Watch it, Sailor! is a 1961 black-and-white British comedy film directed by Wolf Rilla for Hammer Films and starring Dennis Price, Liz Fraser and Irene Handl. The screenplay was by Falkland L. Cary and Philip King based on their 1960 play of the same name, a sequel to their earlier play, Sailor Beware, filmed in 1956. Bernard Robinson was Production Designer, Roy Ashton did Makeup, and Don Mingaye was the Art Director. The film was originally announced for Sydney Box Associates. It was shot at Hammer's Bray Studios in Berkshire.

Production ran from 24 January 1961 through 1 March 1961, and it was released in the UK on 14 August to little fanfare and disappointing reviews (which was odd since the play had been so successful). This would be Hammer's last attempt at a comedy for many years thereafter.

==Premise==
Albert, a sailor, returns home to Britain to marry his fiancée. He is getting drunk at a bar rather than going to the ceremony. A drunk at the bar explains the horror of the mother-in-law syndrome. He eventually leaves with his sailor companion Carnoustie and gets in a car to go to the ceremony but the car (an Austin Six) breaks down. They run to the church but the vicar has postponed the wedding to do a funeral.

Everyone is waiting in the church. The bride Shirley chats with her mother. Meanwhile, her father Henry is latest of all and enters the pub which the sailors left and starts to get drunk.

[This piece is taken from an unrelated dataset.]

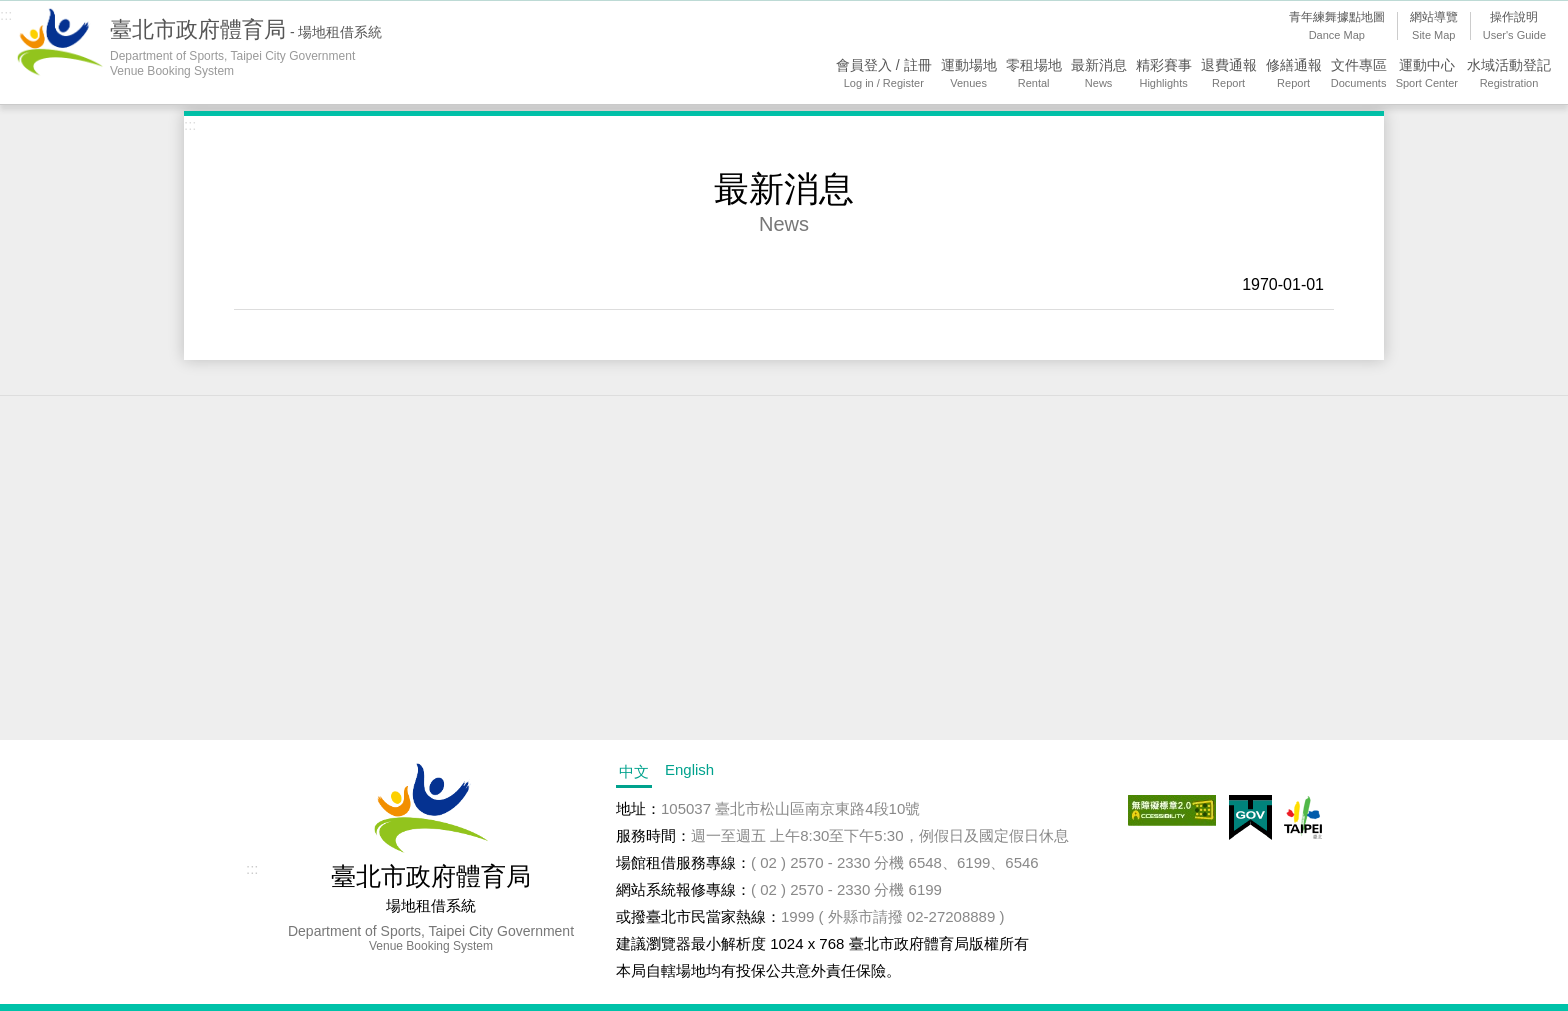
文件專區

Back at the bride's home the maid of honour, Daphne, says she is going back to the church to see Carnoustie. However a telegram is received from Lt Comm Hardcastle saying the wedding cannot proceed for legal reasons. Albert and Carnoustie are now at the church with the vicar and organist.

==Cast==

- Dennis Price as Lt. Cmdr Hardcastle
- Liz Fraser as Daphne Pink
- Irene Handl as Edie Hornett, the bride's aunt
- Vera Day as Shirley Hornett
- Graham Stark as Carnoustie Bligh
- John Meillon as Albert Tufnell
- Marjorie Rhodes as Emma Hornett
- Cyril Smith as Henry Hornett
- Frankie Howerd as church organist
- Miriam Karlin as Mrs. Lack
- Arthur Howard as vicar
- Renée Houston as Mrs. Mottram
- Brian Reece as solicitor
- Bobby Howes as drunk
- Harry Locke as ticket collector
- William Mervyn as ship's captain
- Marianne Stone as woman with child
- Diane Aubrey as barmaid

==Critical reception==
The Monthly Film Bulletin wrote: "The cast is crowded with guest stars and talented comedy actors, but slack direction and a flat-footed adaptation from the currently playing stage hit cramp everyone's style. In general it is a case of old jokes and character gimmicks, re-presented without a glimmer of wit or originality."

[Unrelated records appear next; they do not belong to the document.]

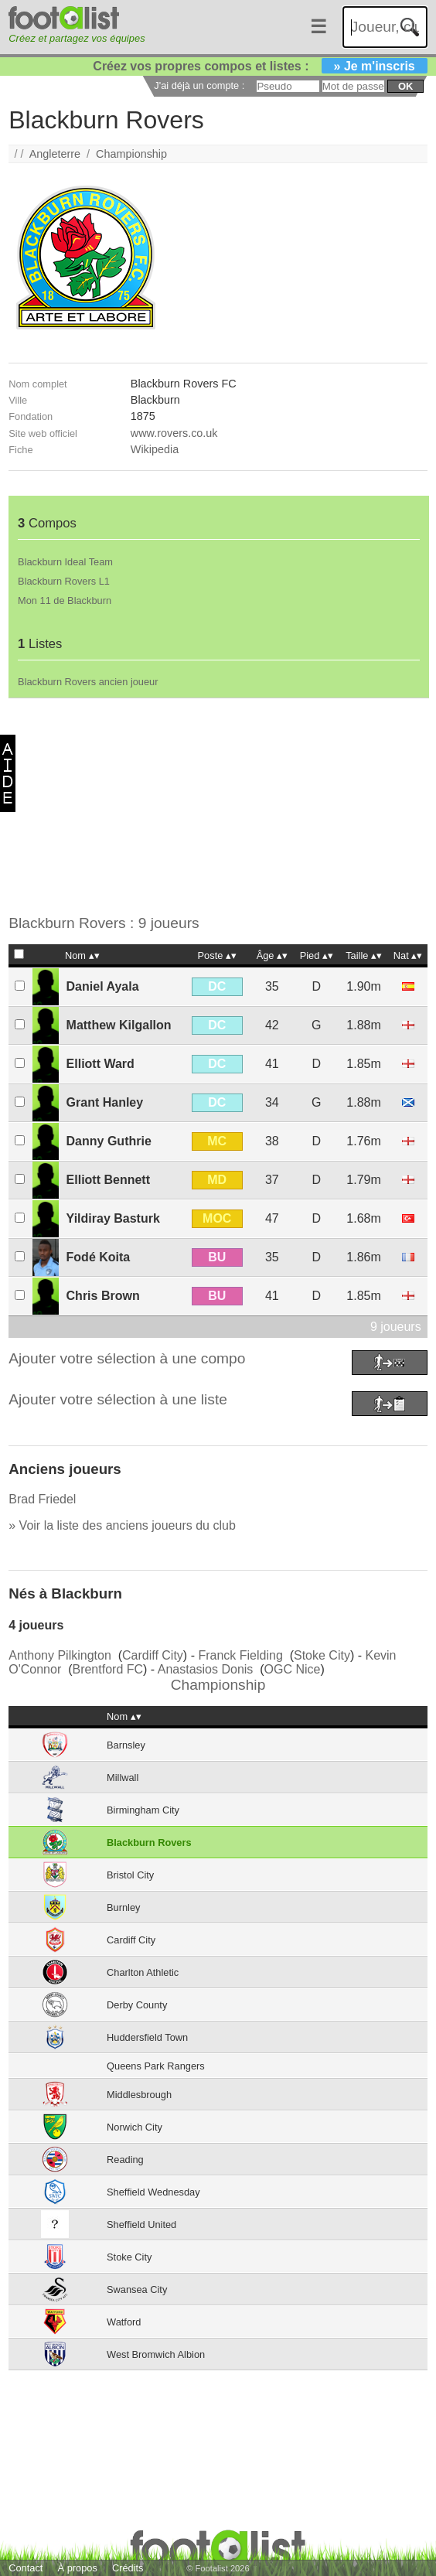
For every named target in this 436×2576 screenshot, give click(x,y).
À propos (77, 2568)
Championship (131, 154)
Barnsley (126, 1745)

The Radio Times wrote, "A host of familiar British comedy talent fill out the cast including Irene Handl, Miriam Karlin and Frankie Howerd ... this is unexceptional, though some enjoyment can be found watching the old pros go through their paces."

Allmovie wrote, "the two great scene-stealers in this comedy of errors are Irene Handl as the bride's eccentric (okay, she's just plain dotty) aunt, whose ramblings have a surreal quality; and Dennis Price as the droll-witted officer who is forced by orders to interfere with the impending marriage, and then ordered to make it right. With the cock of an eye-brow or the slight curl of a lip, before he even utters a line, Price dominates every scene in which he appears, and even if the rest of the movie weren't as funny as it is, his performance would be worth the price of admission."